Ob es nun dieser Titel oder die vom Publikum verabreichte „Medizin“ in Form von kräftigem Applaus bewirkte, konnte nicht festgestellt werden. Auch wenn ein Chor sich passend zum Rhythmus des vorgetragenen Liedguts bewegt, bleibt das Erscheinungsbild doch relativ statisch. Deshalb löste sich aus der singenden Formation eine Vierergruppe, die mehr Bewegung ins Spiel bringen sollte. Angeregt durch Filmsequenzen im Internet – da sieht alles ganz einfach aus – versuchten sich Christine Groh, Gabriele Baakes, Ira Balgheim und Michael Groh in der Kunst der Bodypercussion, bei der mit Händen, dem eigenen Körper und denen der Partner rhythmische Klänge erzeugt werden. Wenn man dann noch, wie am Samstag in Münster, leere Becher mit ins Spiel bringt, wird das ganze doch schwieriger, als es aussieht. Die vier lösten die selbstgestellte Aufgabe mit Bravour, wie der anschließende donnernde Beifall belegte. Ebenfalls hochwertig war das Spiel von Selina mit Saxofon und Jannik mit Gitarre ohne gesangliche Begleitung. Beide, aus dem Haus Pistauer stammend, trugen gemeinsam instrumentale Stücke von Adele und den Beatles sowie „What a wonderful World“ und „Crazy little things“ vor. Obwohl sie keine „Medizin“ gebraucht hätten, bekamen sie vorbeugend reichlich Beifall.

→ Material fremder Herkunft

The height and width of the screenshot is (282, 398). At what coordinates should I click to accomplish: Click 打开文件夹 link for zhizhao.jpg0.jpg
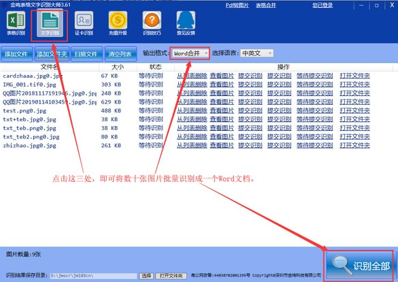tap(355, 145)
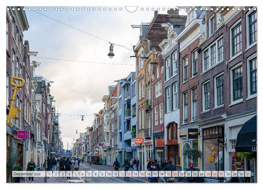The image size is (263, 189).
Task: Click the small distant hanging street lamp
Action: tap(83, 118)
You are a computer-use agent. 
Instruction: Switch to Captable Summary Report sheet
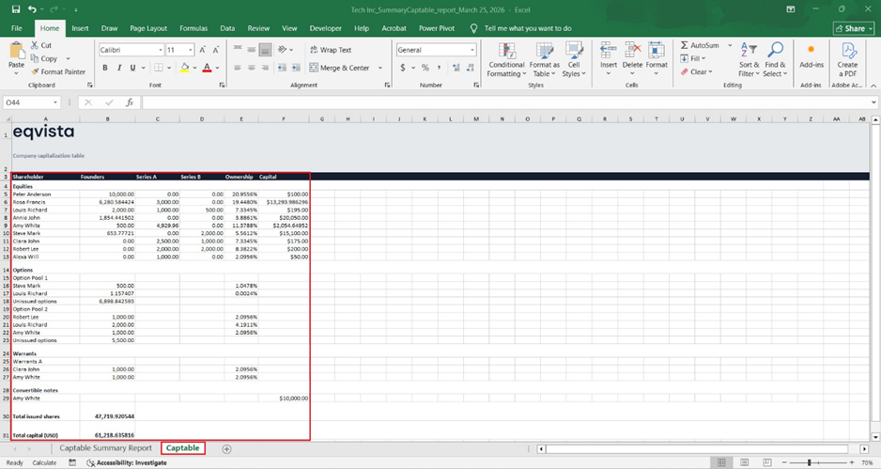(105, 448)
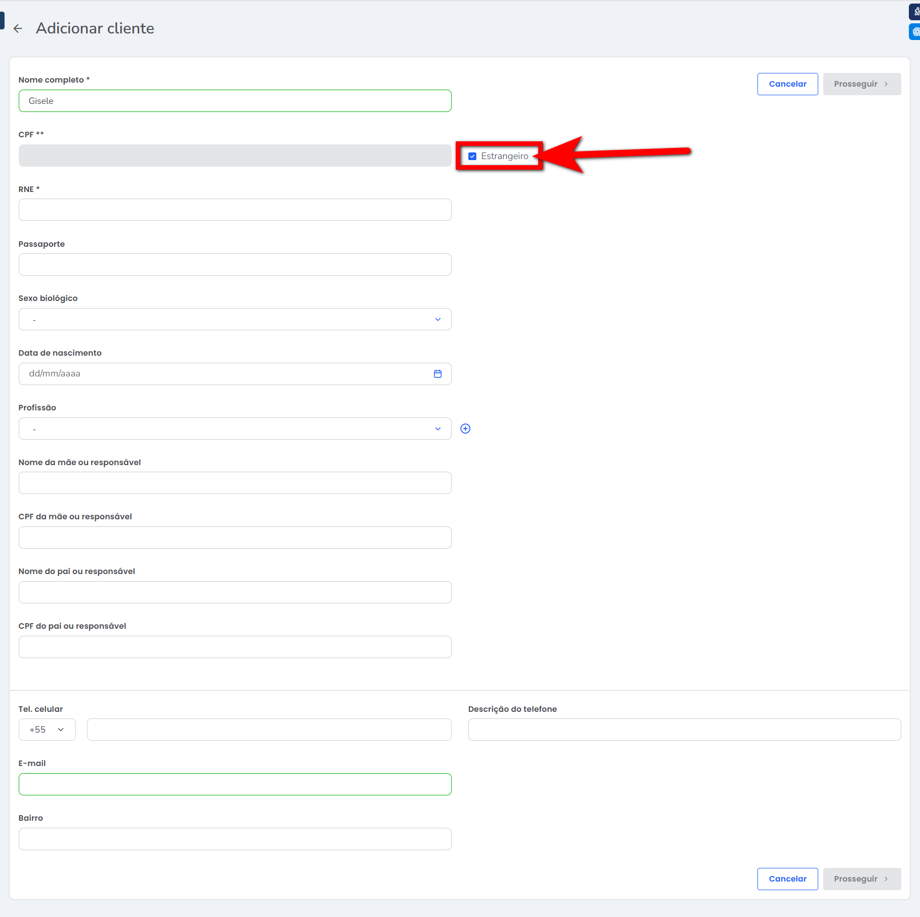The height and width of the screenshot is (917, 920).
Task: Focus the Descrição do telefone field
Action: click(x=684, y=730)
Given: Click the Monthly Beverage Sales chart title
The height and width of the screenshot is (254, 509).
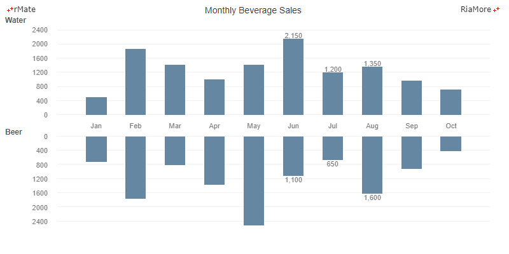Looking at the screenshot, I should pyautogui.click(x=253, y=10).
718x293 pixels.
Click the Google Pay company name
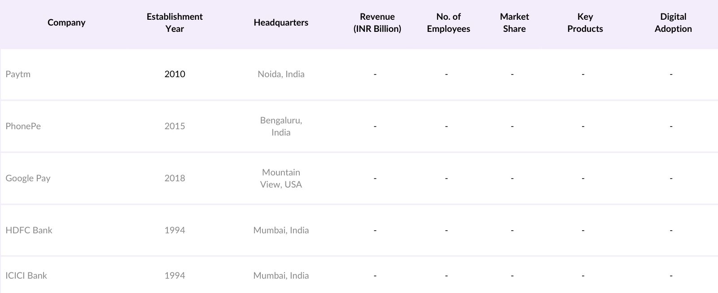pos(28,178)
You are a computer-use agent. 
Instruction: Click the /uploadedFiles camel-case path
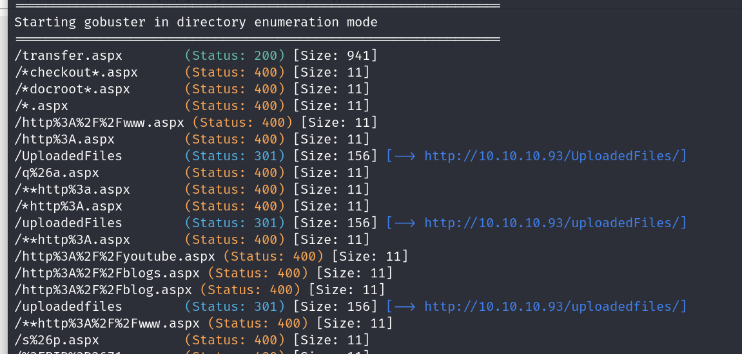tap(68, 223)
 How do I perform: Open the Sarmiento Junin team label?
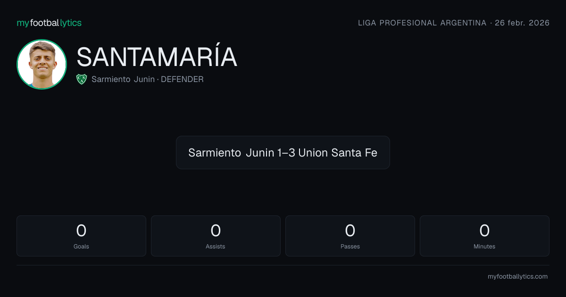pyautogui.click(x=123, y=79)
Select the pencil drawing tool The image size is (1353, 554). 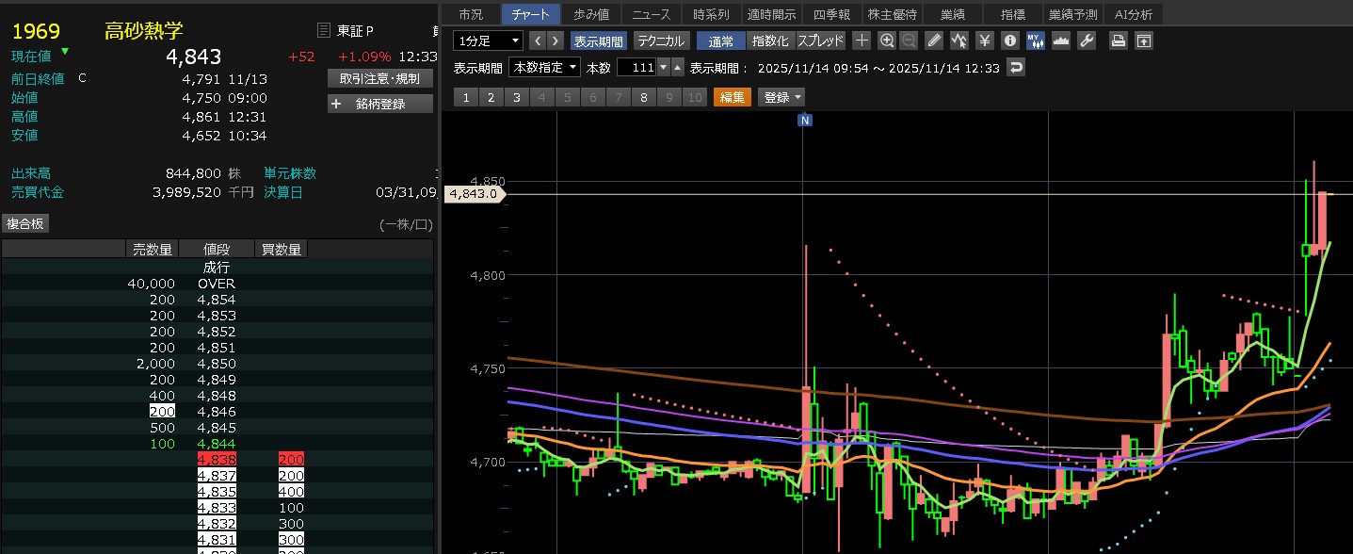coord(934,41)
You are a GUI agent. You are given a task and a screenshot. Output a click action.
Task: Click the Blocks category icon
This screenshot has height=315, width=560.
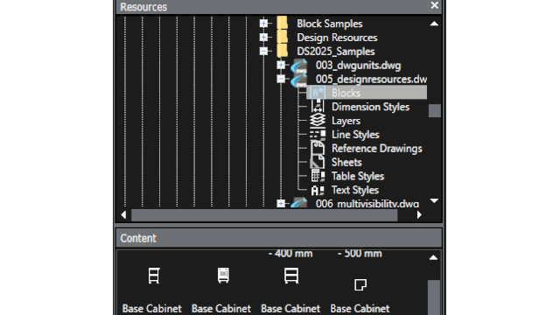pyautogui.click(x=318, y=93)
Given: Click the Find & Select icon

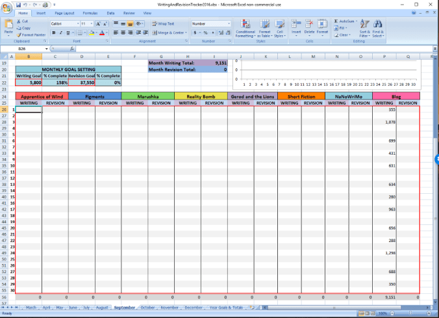Looking at the screenshot, I should coord(379,28).
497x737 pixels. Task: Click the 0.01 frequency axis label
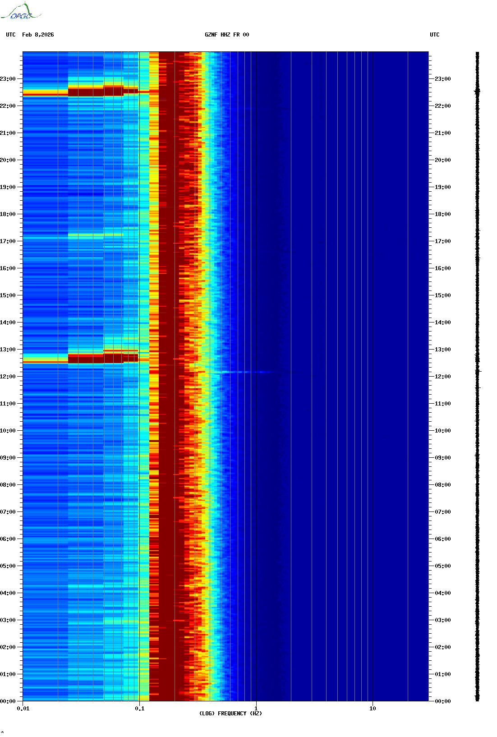click(x=23, y=709)
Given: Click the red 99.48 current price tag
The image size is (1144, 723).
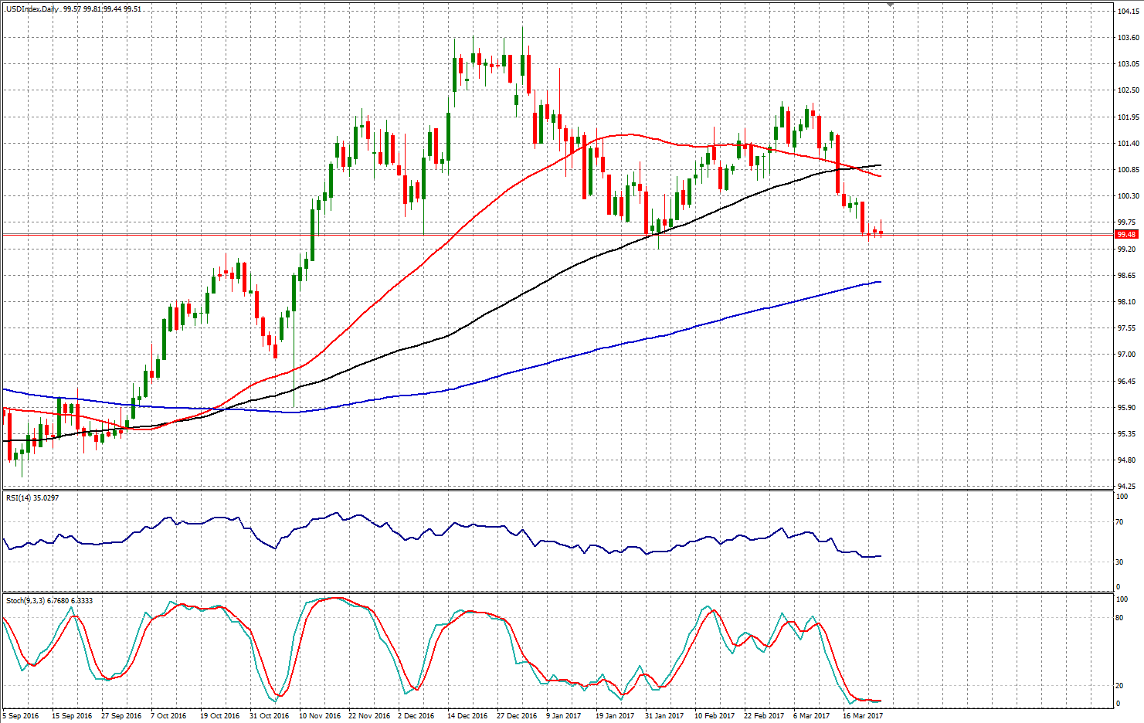Looking at the screenshot, I should click(x=1126, y=234).
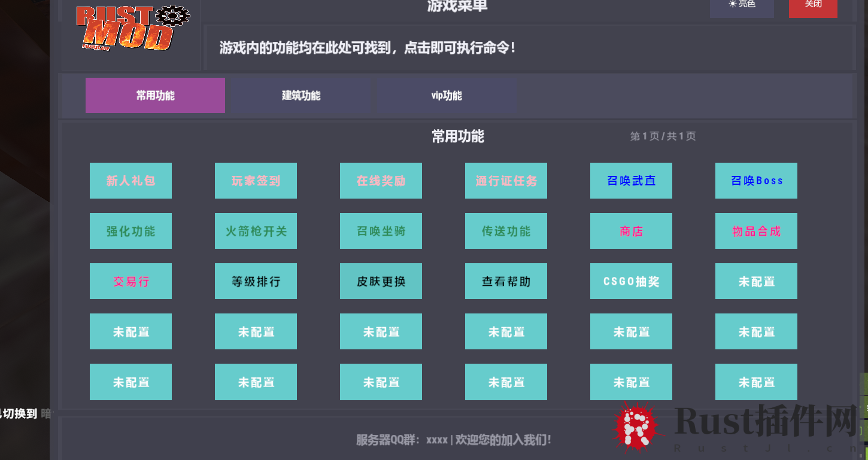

So wirkt Musik auf unseren Körper

Ein weiteres Ensemble trat aus den Reihen des Chores in den Vordergrund, nennt sich ab sofort „Focus on Four“ und eroberte das Herz des Publikums im Sturm. Die Sängerinnen Jeannette Kohlstrung, Tina Palmy, Dunja Wiesner und Ira Balgheim erfreuten das Publikum mit Melodien aus dem Film „Pitch Perfect.“ Nach der Pause kam Freiheit aus München auf die Bühne, denn Future Vox löste einen wahren Begeisterungssturm mit „So lang man Träume noch leben kann“ der „Münchner Freiheit“ aus. Weitere Höhepunkte waren sicherlich „With a little help of my friends“ von den Beatles und „Ode an die Heimat“ von Maybebop.

Der quicklebendig agierende Dirk Schneider versteht es nicht nur, die Chormitglieder zu begeistern und mitzureißen, auch das Publikum blieb nicht verschont. Sortiert nach Altersgruppen, als das nicht funktionierte – wie er meinte – nach Männern und Frauen, durfte das Publikum Melodien summen, brummen oder klatschend begleiten. Er bedankte sich fürs engagierte Mitmachen und forderte die gut gelaunten Menschen auf, sich bei den Chorproben in der Kulturhalle einzufinden, denn „80 Prozent dessen, was in einer Chorprobe so läuft, habt ihr gerade gemacht. Den Rest kriegen wir auch noch hin“.